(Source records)
======

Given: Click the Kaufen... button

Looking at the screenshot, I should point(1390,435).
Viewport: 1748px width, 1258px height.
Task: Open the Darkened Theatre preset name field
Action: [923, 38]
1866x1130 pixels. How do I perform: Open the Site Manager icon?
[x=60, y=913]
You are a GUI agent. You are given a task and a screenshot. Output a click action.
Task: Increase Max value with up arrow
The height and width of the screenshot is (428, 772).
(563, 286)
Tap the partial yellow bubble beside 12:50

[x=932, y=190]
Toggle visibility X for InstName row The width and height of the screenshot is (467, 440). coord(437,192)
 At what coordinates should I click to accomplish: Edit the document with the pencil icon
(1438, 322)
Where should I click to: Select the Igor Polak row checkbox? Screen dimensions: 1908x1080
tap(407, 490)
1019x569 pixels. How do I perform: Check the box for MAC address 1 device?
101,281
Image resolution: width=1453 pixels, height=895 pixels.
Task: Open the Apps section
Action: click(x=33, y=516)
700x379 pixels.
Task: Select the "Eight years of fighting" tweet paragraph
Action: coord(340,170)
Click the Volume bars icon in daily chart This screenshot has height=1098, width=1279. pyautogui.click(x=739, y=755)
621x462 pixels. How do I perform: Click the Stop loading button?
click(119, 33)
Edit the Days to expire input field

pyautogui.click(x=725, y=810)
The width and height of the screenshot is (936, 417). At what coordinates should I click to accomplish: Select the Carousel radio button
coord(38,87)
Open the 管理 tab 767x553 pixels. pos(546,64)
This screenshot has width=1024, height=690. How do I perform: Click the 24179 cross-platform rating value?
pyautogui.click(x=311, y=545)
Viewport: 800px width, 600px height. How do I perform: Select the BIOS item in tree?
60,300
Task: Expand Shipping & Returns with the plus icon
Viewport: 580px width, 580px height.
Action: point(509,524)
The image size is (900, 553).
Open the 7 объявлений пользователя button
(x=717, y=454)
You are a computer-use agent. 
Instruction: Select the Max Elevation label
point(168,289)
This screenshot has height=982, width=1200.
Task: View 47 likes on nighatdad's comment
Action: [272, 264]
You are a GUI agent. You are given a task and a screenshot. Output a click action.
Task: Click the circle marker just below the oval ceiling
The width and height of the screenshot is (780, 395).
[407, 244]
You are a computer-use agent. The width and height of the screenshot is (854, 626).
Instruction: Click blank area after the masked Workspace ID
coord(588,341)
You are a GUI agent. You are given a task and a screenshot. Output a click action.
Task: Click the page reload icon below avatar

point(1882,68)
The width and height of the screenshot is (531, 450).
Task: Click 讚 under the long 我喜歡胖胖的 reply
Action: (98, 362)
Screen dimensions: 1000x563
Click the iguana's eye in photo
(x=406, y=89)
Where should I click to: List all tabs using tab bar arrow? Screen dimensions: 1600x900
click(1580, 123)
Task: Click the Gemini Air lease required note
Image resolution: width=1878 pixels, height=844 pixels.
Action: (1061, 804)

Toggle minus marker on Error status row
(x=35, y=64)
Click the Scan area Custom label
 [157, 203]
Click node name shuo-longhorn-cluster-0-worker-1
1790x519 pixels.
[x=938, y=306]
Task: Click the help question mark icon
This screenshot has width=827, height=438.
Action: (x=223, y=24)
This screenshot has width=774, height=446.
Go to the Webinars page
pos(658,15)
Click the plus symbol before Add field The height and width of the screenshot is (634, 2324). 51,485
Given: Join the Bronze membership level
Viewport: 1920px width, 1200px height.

======

*Exercise instructions*
What you output should match every line above exactly.

*Answer to this problem*
Given: Click the Kaufen... button

Looking at the screenshot, I should point(1390,435).
Viewport: 1748px width, 1258px height.
Task: Open the Darkened Theatre preset name field
Action: [923, 38]
1866x1130 pixels. How do I perform: Open the Site Manager icon?
[x=60, y=913]
You are a GUI agent. You are given a task and a screenshot. Output a click action.
Task: Increase Max value with up arrow
The height and width of the screenshot is (428, 772).
(563, 286)
Tap the partial yellow bubble beside 12:50

[x=932, y=190]
Toggle visibility X for InstName row The width and height of the screenshot is (467, 440). coord(437,192)
 At what coordinates should I click to accomplish: Edit the document with the pencil icon
(1438, 322)
Where should I click to: Select the Igor Polak row checkbox? Screen dimensions: 1908x1080
tap(407, 490)
1019x569 pixels. How do I perform: Check the box for MAC address 1 device?
101,281
Image resolution: width=1453 pixels, height=895 pixels.
Task: Open the Apps section
Action: click(x=33, y=516)
700x379 pixels.
Task: Select the "Eight years of fighting" tweet paragraph
Action: coord(340,170)
Click the Volume bars icon in daily chart This screenshot has height=1098, width=1279. pyautogui.click(x=739, y=755)
621x462 pixels. How do I perform: Click the Stop loading button?
click(119, 33)
Edit the Days to expire input field

pyautogui.click(x=725, y=810)
The width and height of the screenshot is (936, 417). At what coordinates should I click to accomplish: Select the Carousel radio button
coord(38,87)
Open the 管理 tab 767x553 pixels. pos(546,64)
This screenshot has width=1024, height=690. How do I perform: Click the 24179 cross-platform rating value?
pyautogui.click(x=311, y=545)
Viewport: 800px width, 600px height. How do I perform: Select the BIOS item in tree?
60,300
Task: Expand Shipping & Returns with the plus icon
Viewport: 580px width, 580px height.
Action: point(509,524)
The image size is (900, 553).
Open the 7 объявлений пользователя button
(x=717, y=454)
You are a computer-use agent. 
Instruction: Select the Max Elevation label
point(168,289)
This screenshot has height=982, width=1200.
Task: View 47 likes on nighatdad's comment
Action: [272, 264]
You are a GUI agent. You are given a task and a screenshot. Output a click action.
Task: Click the circle marker just below the oval ceiling
The width and height of the screenshot is (780, 395).
[407, 244]
You are a computer-use agent. The width and height of the screenshot is (854, 626).
Instruction: Click blank area after the masked Workspace ID
coord(588,341)
You are a GUI agent. You are given a task and a screenshot. Output a click action.
Task: Click the page reload icon below avatar

point(1882,68)
The width and height of the screenshot is (531, 450).
Task: Click 讚 under the long 我喜歡胖胖的 reply
Action: (98, 362)
Screen dimensions: 1000x563
Click the iguana's eye in photo
(x=406, y=89)
Where should I click to: List all tabs using tab bar arrow? Screen dimensions: 1600x900
click(1580, 123)
Task: Click the Gemini Air lease required note
Image resolution: width=1878 pixels, height=844 pixels.
Action: (1061, 804)

Toggle minus marker on Error status row
(x=35, y=64)
Click the Scan area Custom label
 [157, 203]
Click node name shuo-longhorn-cluster-0-worker-1
1790x519 pixels.
[x=938, y=306]
Task: Click the help question mark icon
This screenshot has width=827, height=438.
Action: (x=223, y=24)
This screenshot has width=774, height=446.
Go to the Webinars page
pos(658,15)
Click the plus symbol before Add field The height and width of the screenshot is (634, 2324). 51,485
Given: Join the Bronze membership level
Viewport: 1920px width, 1200px height.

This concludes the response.